“In the midst of winter, I found there was, within me, an invincible summer. And that makes me happy. For it says that no matter how hard the world pushes against me, within me, there’s something stronger – something better, pushing right back.” ― Albert Camus

As I sit down to write this recipe post, I do so on a Sunday night. As a teacher, Sunday can often cause a bit of anxiety for the week ahead. However, tonight I feel calm as I enjoy quiet reflection time. That is why I love to write so much. It allows me headspace and the opportunity to make my thoughts tangible. Life is busy and it is important that we make time to do the things that we love. For me that means finding ways to be creative – writing, cooking, photography, gardening, and yes, even lesson planning.

Usually Sundays are a big family dinner night at our house, but over the last month we have been spending our Sundays bringing my step daughter Avalon to hockey practice in Houghton. Therefore, we have been dining out a little more and I have to make sure I have groceries in the house for the week. 

This morning I made the Brussels sprout recipe that I am sharing with you. I usually glaze our roasted vegetables with a combination of soy sauce and dijon mustard and/or balsamic vinegar. However, I wanted to try using the maple syrup that my husband and step son Lukas made this spring from our property.

My husband had a scoop of the sprouts with his brunch: our farm raised ham and eggs from our hens. He gave them a big thumbs up and thought that the maple syrup glaze and crumbled bacon made them perfect for breakfast. Who would have thought? 

I think they would be a fabulous dish for the holidays. Maybe for a special breakfast after everyone opens their gifts? I know that I will be making them for our annual Christmas and New Year prime rib dinner (my husband always buys a couple prime rib roasts locally raised by the Devooght family and sold at their General Store in Skandia). 

While these sprouts can be made ahead and warmed up (the ones I made this morning will be part of our dinner tomorrow night) they are best served right out of the oven. I also suggest that you use fresh Brussels sprouts, instead of frozen, to reach the right crispiness. While a couple frozen bags of Brussels sprouts are a staple in our freezer, I like to use fresh ones when I am able.

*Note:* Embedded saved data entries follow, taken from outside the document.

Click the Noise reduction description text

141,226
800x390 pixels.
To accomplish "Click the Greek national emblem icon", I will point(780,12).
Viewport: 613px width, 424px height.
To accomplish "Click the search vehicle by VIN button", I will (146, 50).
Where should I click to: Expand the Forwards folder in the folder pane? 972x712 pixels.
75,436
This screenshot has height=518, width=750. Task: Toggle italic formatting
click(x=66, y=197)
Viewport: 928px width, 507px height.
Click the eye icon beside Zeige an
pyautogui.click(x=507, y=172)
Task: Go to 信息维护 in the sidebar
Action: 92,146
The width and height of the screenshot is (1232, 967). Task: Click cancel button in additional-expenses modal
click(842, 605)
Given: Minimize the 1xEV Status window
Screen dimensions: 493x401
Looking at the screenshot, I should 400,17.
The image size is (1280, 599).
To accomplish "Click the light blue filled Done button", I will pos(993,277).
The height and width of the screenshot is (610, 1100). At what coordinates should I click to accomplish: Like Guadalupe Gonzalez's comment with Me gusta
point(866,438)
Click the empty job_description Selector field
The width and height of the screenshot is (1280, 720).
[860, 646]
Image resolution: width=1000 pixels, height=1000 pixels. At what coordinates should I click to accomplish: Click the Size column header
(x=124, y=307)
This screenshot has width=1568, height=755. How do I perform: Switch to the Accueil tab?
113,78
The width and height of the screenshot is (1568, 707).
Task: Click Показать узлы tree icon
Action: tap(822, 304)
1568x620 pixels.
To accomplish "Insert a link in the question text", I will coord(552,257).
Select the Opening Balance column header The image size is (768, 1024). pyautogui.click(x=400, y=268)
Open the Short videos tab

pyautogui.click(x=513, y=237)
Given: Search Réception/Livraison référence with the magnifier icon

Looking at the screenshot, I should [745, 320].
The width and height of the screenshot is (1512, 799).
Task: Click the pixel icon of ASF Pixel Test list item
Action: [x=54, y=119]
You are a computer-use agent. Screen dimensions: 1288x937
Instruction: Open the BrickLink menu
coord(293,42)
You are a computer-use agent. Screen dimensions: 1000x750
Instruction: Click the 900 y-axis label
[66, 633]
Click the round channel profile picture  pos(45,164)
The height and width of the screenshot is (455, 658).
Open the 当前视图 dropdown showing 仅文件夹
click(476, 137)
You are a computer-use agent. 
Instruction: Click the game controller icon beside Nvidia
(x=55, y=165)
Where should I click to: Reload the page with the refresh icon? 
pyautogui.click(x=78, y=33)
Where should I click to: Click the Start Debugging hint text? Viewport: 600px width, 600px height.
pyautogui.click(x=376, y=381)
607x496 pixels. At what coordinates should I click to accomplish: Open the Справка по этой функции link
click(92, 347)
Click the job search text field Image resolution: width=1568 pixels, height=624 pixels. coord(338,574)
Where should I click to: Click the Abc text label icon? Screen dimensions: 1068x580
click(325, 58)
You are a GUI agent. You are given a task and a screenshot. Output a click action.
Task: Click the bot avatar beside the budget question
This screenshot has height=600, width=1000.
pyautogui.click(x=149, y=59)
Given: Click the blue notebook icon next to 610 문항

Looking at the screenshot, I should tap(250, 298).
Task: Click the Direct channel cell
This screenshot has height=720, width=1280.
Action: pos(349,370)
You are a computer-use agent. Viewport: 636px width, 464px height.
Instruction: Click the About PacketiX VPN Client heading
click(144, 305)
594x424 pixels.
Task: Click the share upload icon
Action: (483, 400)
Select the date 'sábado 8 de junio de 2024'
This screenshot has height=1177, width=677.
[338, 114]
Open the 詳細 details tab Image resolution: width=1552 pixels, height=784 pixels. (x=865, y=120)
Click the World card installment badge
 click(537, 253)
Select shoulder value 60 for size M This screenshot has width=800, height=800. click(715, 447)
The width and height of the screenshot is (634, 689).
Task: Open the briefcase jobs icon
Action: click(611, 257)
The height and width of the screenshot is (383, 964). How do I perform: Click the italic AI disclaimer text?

I also recommend bacon grease if you eat meat. Olive oil or your favorite cooking oil works well, but I have found that bacon grease helps make them crispy and imparts flavor. When I cook bacon, I save the grease for cooking (it can last several months stored in the refrigerator). 

I’ve also found that a large cast iron skillet works wonders to roast vegetables. A well seasoned pan helps caramelize the vegetables. If you do not have a cast iron pan, you can use a foil lined baking sheet. 


*2 pounds of fresh Brussels sprouts (they do cook down quite a bit, and I usually make 2 pounds for my husband and I. It allows for one meal each of leftovers)

*2 pieces of cooked bacon, chopped

*4 Tablespoons of bacon grease 

*Salt, pepper, and garlic powder 

*4 Tablespoons of Maple Syrup 

Heat oven to 425 while you prepare the Brussels sprouts. Warm up your pan and put in the bacon grease. Cut sprouts in ½ and put in the pan – cut side down. Sprinkle with salt, pepper, and garlic powder. 

When the oven reaches the proper temperature put the pan of Brussels sprouts on the top rack of the oven and roast for 15 minutes. Take out of the oven and stir well. Roast for another 15 minutes. Take out and stir well again. Roast for an additional 15 minutes. Take out of the oven, drizzle the maple syrup on the sprouts, stir well and return to the oven for 3 more minutes (you may have to roast for additional minutes to make them crispy, depending on your oven).

Remove and sprinkle with the chopped bacon. Serve and enjoy! 

If you have never had roasted Brussels sprouts, I guarantee that they will become a favorite. Leftovers are a must and are great as an addition to a salad or a pasta dish. I hope that you enjoy this maple glazed version.

Make sure you check out the tabs at the top of the page for other festive and healthy recipes. Make sure you carve out some quiet time to reflect this holiday season. Do something that brings you joy and repeat often. It soon will be a new year – cheers to making 2022 healthy and productive!